According to Papi’s note in the exhibition catalogue, our Boy blowing on a burning coal is the very first version of a subject which, in a short time, would prove highly successful among the Utrecht Caravaggisti. It is also one of the first night scenes in artificial light which became so typical of Honthorst’s work to justify his nickname “Gherardo delle Notti” (Gerrit of Night-pieces) by which he was widely known in his own time and up to the present day.
While this subject cannot be found in Caravaggio’s work, it probably had its model in a famous and celebrated painting by Domenico Theotokopoulos, El Greco (coming in its turn from a work by Jacopo and/or Francesco Bassano), the Boy lighting a candle by blowing on a coal now in the Capodimonte museum in Naples, from the Farnese collection. As proven by a signed autograph replica and several contemporary copies, this highly sophisticated work, which in its turn referred to antique paintings described by Plinius the Elder, was quite famous at the time. It is also worth mentioning that in early nineteenth century inventories the Capodimonte painting by El Greco was in fact catalogued as “Gherardo delle Notti”.
The Greco painting is quite possibly the visual source for another work by Honthorst, currently homeless, showing a boy in a feathered hat lighting a candle from a blazing coal; the latter, in its turn, was the model for a painting by Hendrick Ter Bruggen now in Eger, Hungary (Dobò Istvàn Varmuzeum), A boy lighting his pipe on a candle, dated 1623, as well as for many similar works from the Utrecht Caravaggesque School, by artists such as Jan Lievens and Mathias Stomer.

EXERCISES TO COMPLETE:
A. State whether each statement agrees with the Honthorst passage, answering yes or no and quoting the words of the passage that decide it.
(i) The subject of a boy blowing on a burning coal can be found in Caravaggio's work.
(ii) Early nineteenth century inventories catalogued the Capodimonte painting by El Greco as "Gherardo delle Notti".
(iii) The Ter Bruggen painting in Eger is dated 1625.
B. Answer these questions from the Honthorst passage.
(i) By what nickname was Honthorst widely known?
(ii) In which museum is El Greco's Boy lighting a candle by blowing on a coal now held?
(iii) Which two artists are named as authors of similar works from the Utrecht Caravaggesque School?
C. Copy the stretch of the Honthorst passage that begins at the words "The Greco painting" and stops after "and Mathias Stomer.".

DATA EXTRACT:
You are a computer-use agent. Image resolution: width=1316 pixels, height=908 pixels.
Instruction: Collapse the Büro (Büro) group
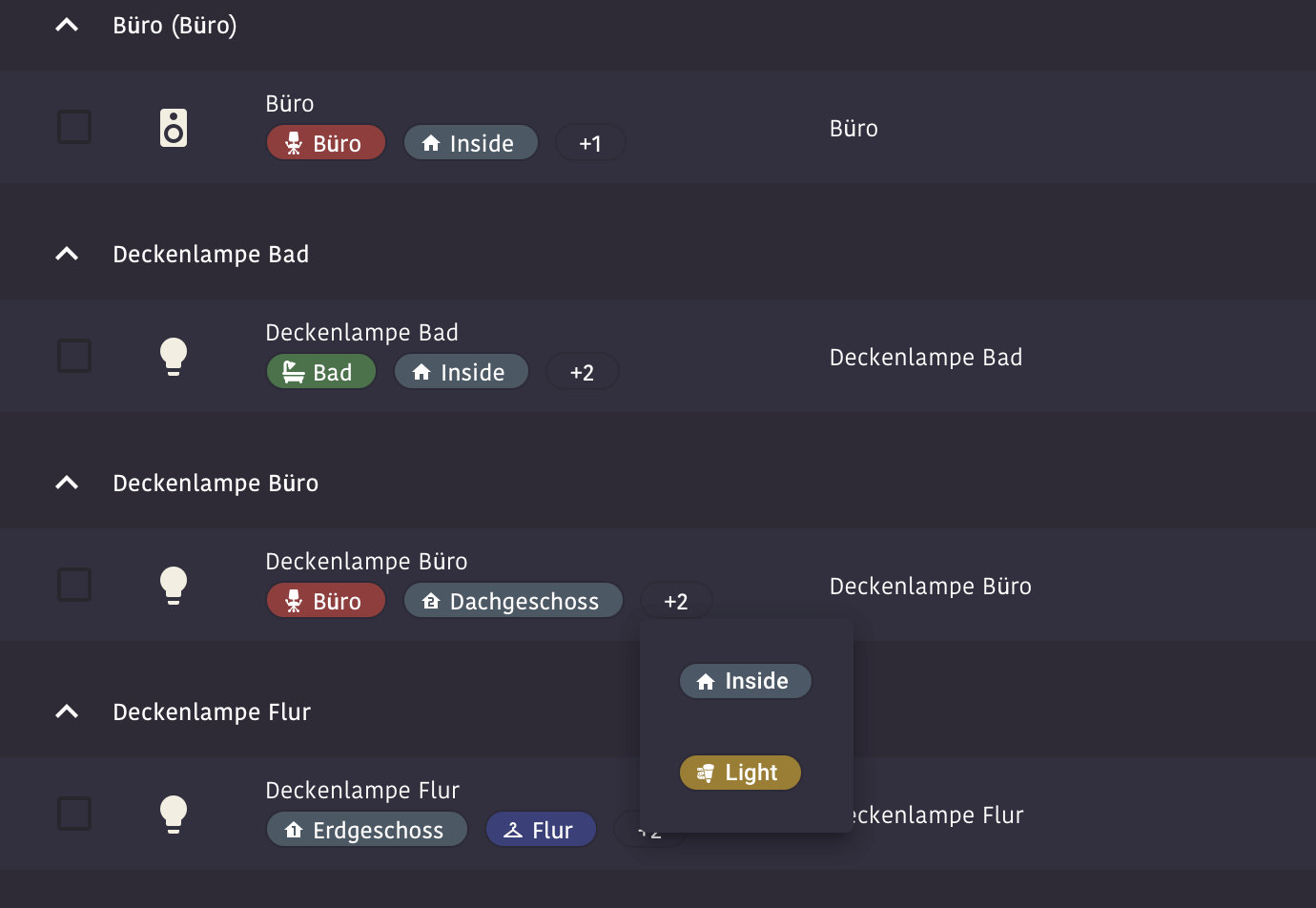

SET OF ANSWERS:
A.
(i) No: "this subject cannot be found in Caravaggio’s work"
(ii) Yes: "in early nineteenth century inventories the Capodimonte painting by El Greco was in fact catalogued as “Gherardo delle Notti”"
(iii) No: "dated 1623"

B.
(i) "Gherardo delle Notti" (Gerrit of Night-pieces)
(ii) The Capodimonte museum in Naples
(iii) Jan Lievens and Mathias Stomer

C.
The Greco painting is quite possibly the visual source for another work by Honthorst, currently homeless, showing a boy in a feathered hat lighting a candle from a blazing coal; the latter, in its turn, was the model for a painting by Hendrick Ter Bruggen now in Eger, Hungary (Dobò Istvàn Varmuzeum), A boy lighting his pipe on a candle, dated 1623, as well as for many similar works from the Utrecht Caravaggesque School, by artists such as Jan Lievens and Mathias Stomer.